A queda é explicada pela piora tanto da avaliação sobre as condições atuais quanto das expectativas para os próximos seis meses, com destaque para a piora mais acentuada na percepção sobre a economia.
O Icei (Índice de Confiança do Empresário Industrial) recuou 1,4 ponto em setembro, de 46,3 pontos para 44,9 pontos. Com esse resultado, o Icei segue abaixo da linha divisória de 50 pontos, o que sinaliza pessimismo dos empresários.
“Essa queda foi generalizada, verificada em todos os componentes do índice, tanto a avaliação das condições correntes quanto as expectativas”, afirmou o gerente de Análise Econômica da CNI, Marcelo Azevedo.

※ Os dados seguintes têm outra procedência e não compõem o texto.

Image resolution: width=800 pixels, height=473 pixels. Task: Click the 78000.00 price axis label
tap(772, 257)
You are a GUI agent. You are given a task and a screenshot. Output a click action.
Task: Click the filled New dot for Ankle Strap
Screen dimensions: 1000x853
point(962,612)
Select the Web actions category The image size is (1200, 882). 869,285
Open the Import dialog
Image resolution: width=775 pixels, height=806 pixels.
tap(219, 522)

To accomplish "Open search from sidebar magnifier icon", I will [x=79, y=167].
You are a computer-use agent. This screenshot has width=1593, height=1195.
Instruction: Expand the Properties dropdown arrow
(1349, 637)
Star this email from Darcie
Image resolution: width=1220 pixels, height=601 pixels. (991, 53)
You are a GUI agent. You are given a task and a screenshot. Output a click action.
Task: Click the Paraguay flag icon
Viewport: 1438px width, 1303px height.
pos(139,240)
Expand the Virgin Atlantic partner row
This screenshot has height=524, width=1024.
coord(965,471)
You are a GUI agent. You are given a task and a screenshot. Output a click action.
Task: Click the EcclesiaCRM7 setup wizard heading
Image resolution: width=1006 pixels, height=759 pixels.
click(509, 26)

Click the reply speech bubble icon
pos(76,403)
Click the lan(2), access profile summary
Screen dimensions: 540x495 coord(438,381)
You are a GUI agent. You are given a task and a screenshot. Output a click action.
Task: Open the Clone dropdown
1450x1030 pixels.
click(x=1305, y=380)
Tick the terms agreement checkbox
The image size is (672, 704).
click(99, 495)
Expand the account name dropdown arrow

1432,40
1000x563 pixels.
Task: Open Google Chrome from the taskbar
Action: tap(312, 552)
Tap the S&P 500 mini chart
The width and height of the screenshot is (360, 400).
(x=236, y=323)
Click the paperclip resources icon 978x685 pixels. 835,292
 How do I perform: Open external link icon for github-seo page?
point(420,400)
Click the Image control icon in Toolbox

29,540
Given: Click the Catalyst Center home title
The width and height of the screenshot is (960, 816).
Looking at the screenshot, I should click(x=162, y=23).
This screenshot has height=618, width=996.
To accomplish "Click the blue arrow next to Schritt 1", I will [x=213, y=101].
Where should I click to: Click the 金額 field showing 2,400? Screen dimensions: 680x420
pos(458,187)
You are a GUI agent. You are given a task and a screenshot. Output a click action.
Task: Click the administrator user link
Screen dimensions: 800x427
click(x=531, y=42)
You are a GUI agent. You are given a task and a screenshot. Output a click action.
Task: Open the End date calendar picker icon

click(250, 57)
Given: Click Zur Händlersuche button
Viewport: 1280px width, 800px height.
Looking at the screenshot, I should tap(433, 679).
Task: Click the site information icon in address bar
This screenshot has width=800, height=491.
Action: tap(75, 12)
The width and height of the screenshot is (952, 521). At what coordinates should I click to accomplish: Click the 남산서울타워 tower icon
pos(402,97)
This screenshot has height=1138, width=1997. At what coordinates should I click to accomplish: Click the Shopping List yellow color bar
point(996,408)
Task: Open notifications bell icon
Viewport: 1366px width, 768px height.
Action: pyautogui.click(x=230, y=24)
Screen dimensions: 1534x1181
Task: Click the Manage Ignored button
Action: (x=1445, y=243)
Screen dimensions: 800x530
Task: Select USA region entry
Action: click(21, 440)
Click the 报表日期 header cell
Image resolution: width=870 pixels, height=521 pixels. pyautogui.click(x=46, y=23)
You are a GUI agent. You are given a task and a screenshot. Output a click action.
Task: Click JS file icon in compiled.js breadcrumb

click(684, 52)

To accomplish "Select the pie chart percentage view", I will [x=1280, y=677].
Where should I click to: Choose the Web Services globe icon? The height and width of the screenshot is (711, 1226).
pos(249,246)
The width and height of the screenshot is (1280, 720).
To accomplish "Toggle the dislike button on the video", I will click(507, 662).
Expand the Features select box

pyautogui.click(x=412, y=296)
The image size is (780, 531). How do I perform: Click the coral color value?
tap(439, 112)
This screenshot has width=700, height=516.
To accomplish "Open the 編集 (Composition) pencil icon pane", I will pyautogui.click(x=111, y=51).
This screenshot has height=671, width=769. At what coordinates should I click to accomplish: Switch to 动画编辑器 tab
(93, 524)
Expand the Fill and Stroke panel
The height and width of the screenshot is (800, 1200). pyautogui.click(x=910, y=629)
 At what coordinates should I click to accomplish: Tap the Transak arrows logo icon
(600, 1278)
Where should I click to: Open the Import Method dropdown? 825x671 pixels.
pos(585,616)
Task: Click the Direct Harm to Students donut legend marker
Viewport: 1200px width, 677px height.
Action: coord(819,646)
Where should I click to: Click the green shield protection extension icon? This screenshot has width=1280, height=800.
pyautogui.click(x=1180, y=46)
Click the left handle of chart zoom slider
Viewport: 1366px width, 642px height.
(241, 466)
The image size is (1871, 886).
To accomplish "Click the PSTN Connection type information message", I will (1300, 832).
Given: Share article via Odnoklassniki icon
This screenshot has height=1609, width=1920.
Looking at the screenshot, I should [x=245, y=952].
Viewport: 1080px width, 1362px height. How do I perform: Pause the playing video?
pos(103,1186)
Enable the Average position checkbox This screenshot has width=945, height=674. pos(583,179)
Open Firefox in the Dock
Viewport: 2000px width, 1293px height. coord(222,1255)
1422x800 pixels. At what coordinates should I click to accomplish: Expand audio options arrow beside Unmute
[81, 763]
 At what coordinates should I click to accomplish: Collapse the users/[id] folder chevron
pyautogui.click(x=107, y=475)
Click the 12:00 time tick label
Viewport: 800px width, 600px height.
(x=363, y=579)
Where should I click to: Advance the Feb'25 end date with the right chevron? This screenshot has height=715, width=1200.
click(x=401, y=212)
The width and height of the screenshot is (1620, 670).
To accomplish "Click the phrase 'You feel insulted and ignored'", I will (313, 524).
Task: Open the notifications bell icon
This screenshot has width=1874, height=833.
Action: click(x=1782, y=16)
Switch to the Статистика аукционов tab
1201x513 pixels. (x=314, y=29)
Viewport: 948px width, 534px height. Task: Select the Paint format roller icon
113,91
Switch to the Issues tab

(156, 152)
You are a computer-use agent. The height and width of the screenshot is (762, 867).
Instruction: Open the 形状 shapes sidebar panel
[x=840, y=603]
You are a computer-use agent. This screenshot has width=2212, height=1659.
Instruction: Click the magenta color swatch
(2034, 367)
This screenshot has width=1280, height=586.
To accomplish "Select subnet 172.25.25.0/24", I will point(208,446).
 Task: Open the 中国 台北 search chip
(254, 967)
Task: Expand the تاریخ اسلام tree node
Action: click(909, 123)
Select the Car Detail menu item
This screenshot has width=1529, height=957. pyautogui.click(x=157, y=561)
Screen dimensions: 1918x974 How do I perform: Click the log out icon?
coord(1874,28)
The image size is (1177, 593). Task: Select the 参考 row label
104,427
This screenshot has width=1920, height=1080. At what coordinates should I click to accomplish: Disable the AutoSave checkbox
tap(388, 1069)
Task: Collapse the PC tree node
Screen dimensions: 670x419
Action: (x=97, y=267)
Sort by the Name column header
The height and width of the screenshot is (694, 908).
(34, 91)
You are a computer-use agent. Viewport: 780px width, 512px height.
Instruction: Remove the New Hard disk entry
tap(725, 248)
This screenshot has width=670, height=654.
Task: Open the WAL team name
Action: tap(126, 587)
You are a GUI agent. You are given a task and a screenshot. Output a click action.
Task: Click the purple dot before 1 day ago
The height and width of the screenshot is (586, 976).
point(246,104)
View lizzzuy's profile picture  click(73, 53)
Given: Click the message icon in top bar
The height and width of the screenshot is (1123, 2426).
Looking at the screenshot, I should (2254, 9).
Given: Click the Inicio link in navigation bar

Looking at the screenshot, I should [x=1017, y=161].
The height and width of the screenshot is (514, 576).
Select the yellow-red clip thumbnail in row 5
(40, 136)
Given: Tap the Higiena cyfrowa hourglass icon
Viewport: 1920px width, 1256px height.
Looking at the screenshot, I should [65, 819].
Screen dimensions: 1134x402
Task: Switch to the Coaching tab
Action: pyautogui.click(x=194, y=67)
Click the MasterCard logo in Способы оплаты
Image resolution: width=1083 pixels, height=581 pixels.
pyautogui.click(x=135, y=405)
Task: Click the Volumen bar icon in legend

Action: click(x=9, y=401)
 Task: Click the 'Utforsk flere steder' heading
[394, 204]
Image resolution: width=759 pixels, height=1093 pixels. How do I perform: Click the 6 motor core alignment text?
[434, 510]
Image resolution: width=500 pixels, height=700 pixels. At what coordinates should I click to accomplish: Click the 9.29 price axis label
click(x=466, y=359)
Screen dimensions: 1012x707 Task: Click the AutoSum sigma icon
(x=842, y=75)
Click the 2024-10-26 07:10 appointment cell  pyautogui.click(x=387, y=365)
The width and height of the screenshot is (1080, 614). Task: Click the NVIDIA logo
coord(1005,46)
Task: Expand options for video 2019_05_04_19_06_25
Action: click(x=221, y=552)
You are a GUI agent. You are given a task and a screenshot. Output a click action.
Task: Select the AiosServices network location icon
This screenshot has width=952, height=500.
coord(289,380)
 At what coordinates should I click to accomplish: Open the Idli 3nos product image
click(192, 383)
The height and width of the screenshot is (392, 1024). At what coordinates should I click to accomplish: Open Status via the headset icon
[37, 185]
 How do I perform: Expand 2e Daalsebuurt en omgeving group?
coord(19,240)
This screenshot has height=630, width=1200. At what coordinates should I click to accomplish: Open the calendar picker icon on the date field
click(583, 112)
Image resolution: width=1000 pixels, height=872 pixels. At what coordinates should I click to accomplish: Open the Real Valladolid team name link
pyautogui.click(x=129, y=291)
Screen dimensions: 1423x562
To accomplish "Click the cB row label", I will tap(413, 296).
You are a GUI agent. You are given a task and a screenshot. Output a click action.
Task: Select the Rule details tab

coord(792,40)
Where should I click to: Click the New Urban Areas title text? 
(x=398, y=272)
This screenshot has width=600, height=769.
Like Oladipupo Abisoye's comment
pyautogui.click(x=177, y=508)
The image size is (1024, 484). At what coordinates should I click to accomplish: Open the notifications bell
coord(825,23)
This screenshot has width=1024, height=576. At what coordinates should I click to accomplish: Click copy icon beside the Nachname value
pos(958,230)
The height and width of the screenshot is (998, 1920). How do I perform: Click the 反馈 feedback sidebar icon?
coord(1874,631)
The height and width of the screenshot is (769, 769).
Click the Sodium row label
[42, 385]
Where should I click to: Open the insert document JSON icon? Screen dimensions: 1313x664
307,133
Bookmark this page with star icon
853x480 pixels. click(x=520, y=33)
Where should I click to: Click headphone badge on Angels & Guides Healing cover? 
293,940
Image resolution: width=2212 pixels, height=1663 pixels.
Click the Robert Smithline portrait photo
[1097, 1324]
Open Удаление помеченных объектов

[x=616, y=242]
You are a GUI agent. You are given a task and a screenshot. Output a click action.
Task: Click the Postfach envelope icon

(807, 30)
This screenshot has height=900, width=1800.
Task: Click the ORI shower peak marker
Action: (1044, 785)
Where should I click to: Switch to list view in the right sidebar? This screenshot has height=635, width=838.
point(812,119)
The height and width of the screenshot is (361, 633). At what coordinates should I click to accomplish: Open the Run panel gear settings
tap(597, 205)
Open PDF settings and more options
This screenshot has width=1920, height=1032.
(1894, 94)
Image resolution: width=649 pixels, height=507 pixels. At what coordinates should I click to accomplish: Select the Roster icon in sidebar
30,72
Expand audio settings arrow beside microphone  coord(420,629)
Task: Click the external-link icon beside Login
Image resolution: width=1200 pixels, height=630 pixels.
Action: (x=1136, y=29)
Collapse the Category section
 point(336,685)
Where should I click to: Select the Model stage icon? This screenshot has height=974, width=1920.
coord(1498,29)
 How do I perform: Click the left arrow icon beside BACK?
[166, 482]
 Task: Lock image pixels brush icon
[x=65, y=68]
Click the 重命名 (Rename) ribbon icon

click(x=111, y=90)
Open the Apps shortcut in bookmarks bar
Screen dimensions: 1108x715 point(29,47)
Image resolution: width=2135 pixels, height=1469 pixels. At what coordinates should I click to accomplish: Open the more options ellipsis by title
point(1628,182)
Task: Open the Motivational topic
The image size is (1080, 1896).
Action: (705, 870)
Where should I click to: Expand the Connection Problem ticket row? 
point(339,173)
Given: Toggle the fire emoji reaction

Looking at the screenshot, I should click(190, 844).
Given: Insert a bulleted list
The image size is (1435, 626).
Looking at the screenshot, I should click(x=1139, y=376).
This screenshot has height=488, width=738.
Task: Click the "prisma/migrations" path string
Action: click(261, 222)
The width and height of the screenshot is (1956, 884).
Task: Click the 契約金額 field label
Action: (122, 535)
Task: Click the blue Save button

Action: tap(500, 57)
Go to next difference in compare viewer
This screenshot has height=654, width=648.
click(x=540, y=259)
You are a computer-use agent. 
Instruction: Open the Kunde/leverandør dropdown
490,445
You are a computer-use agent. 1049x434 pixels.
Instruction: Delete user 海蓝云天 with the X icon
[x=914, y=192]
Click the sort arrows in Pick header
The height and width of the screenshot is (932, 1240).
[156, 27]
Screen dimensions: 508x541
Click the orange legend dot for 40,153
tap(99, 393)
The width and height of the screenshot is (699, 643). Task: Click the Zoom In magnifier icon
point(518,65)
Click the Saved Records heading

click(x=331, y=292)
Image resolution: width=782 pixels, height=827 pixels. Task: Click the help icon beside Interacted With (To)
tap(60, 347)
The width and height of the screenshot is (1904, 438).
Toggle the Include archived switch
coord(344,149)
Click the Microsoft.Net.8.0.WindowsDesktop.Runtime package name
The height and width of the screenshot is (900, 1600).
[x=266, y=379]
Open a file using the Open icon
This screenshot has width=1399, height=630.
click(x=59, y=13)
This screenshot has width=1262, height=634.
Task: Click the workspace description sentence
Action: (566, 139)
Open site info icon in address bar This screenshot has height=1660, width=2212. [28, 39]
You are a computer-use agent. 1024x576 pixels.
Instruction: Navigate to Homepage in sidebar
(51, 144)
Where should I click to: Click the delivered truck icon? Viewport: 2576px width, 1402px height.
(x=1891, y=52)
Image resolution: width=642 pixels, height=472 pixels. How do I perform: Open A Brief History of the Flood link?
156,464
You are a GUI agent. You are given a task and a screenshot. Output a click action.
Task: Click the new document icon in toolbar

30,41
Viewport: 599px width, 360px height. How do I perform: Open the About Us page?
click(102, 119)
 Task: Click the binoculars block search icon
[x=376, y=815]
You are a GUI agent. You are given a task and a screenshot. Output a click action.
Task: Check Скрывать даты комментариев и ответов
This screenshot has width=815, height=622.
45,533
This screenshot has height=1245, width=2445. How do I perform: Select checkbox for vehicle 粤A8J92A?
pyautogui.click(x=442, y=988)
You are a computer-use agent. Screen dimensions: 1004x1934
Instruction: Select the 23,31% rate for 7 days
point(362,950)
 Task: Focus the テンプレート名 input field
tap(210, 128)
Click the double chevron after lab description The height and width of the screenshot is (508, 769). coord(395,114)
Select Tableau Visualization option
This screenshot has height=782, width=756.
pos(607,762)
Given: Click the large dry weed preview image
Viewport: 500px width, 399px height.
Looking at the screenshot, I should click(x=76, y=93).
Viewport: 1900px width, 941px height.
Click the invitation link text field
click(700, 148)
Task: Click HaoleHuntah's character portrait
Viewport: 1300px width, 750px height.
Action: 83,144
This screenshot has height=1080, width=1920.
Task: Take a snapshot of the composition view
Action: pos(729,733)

“Chama a atenção a questão da avaliação da economia brasileira. O índice mostrou uma forte queda, apesar de já estar bem abaixo da linha divisória de 50 pontos”, completou.
O Índice de Condições Atuais retrocedeu em 2,5 pontos, de 42,7 pontos para 40,2 pontos. O gerente da CNI sustenta que a baixa reflete uma deterioração na percepção acerca da economia brasileira, que caiu 3,6 pontos, de 36,6 pontos em agosto para 33 pontos em setembro.
A avaliação sobre as condições das empresas também apresentou queda de 1,9 ponto, de 45,7 pontos para 43,8 pontos.